TASK GOAL =>
Each record is to be printed again precisely as it reads.
[EXERCISE DATA Boundary: Start]
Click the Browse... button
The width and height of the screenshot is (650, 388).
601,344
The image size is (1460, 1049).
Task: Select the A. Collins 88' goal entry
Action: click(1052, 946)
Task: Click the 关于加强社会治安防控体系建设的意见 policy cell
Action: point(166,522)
[EXERCISE DATA Boundary: End]
RESPONSE TO THIS TASK =>
Click the Browse... button
The width and height of the screenshot is (650, 388).
601,344
The image size is (1460, 1049).
Task: Select the A. Collins 88' goal entry
Action: click(1052, 946)
Task: Click the 关于加强社会治安防控体系建设的意见 policy cell
Action: point(166,522)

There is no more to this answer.